Find the first unsupported op
Pick end-nodes right before that op
- When original model’s parsing fails, check the parser’s recommended end-nodes. They’re usually valid cropping points for your pipeline.
- If there are a few unsupported ops in different branches, the end-node should be the last supported op the feeds all of them.
- For YOLOv8-Seg, the unsupported (and also last) operations are performing BBOX decoding, and so our ORT will perform just that. In this case the chosen nodes are 9 conv heads plus the mask prototype tensor.
  Note: We chose those nodes because the next operations are Concats, which we excluded from the HEF because of quantization considerations:
  - Those tensors can have very different value ranges. When quantized together, one scale has to fit the biggest range, which blurs the small details.

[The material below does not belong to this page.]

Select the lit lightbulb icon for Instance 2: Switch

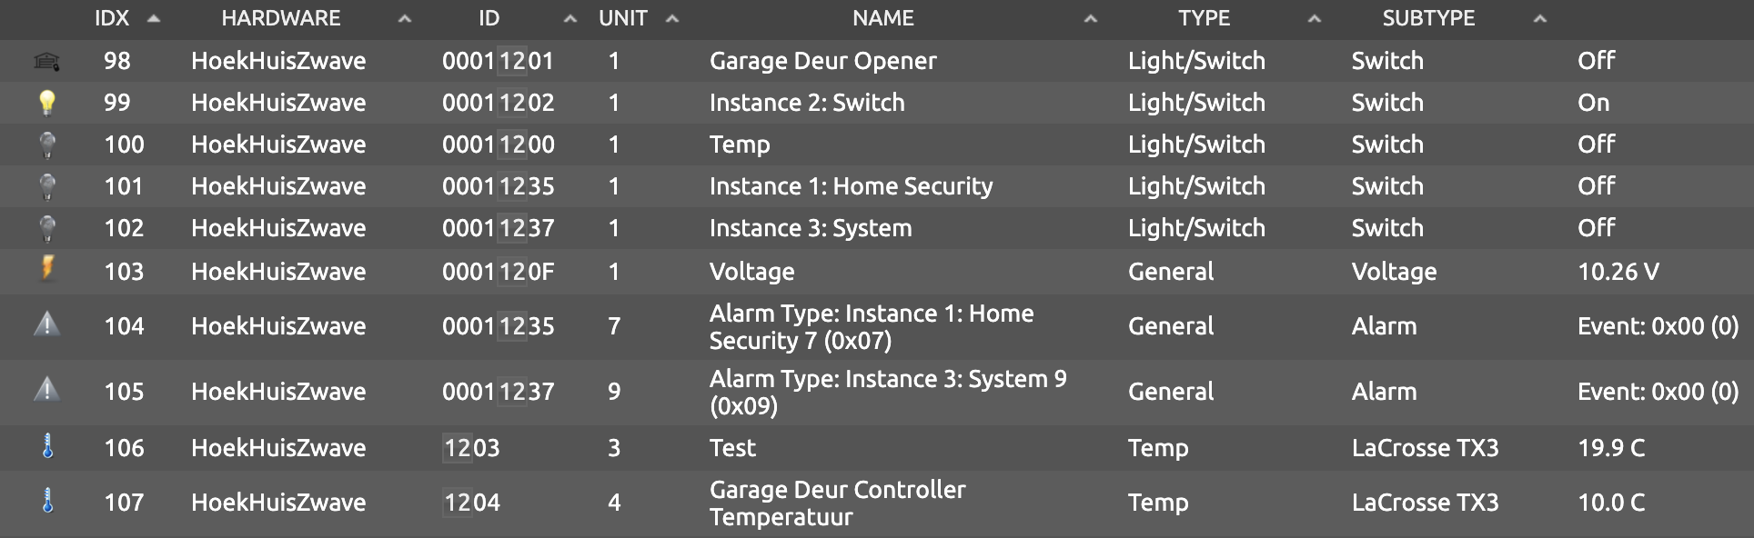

Doing Concat in float (ORT/CPU) keeps that precision better.
- This example’s chosen end nodes:
```
/model.22/cv2.2/cv2.2.2/Conv
/model.22/cv3.2/cv3.2.2/Conv
/model.22/cv4.2/cv4.2.2/Conv
/model.22/cv2.1/cv2.1.2/Conv
/model.22/cv3.1/cv3.1.2/Conv
/model.22/cv4.1/cv4.1.2/Conv
/model.22/cv2.0/cv2.0.2/Conv
/model.22/cv3.0/cv3.0.2/Conv
/model.22/cv4.0/cv4.0.2/Conv
/model.22/proto/cv3/act/Mul
```
Tip: In Netron, click a node to see its name - it’ll be our end-node-names

netron1024×515 90.6 KB

Step 2 — Create the postprocess-only ONNX (two options)

Option A — Using Hailo DFC parser (recommended)
```
hailo parser onnx <original.onnx> --end-node-names <"END_NODE1" "END_NODE2" ..>
```
- This produces a HAR. Extract it. Inside you’ll find *_postprocess.onnx which starts after your end-nodes.
- **Sanity checks (**This is a relatively new Hailo tool, so please review these before deploying)
  - Inputs of *_postprocess.onnx match (name/shape/dtype/order) the tensors you’ll get from the HEF.
  - Outputs match your intended postprocess outputs.
Option B — Using standard ONNX tools

Use standard ONNX graph tooling (e.g., onnx.utils.extract_model) to crop the network so that the inputs are your boundary layers and the outputs are the last layers ORT should compute, probably the original model outputs.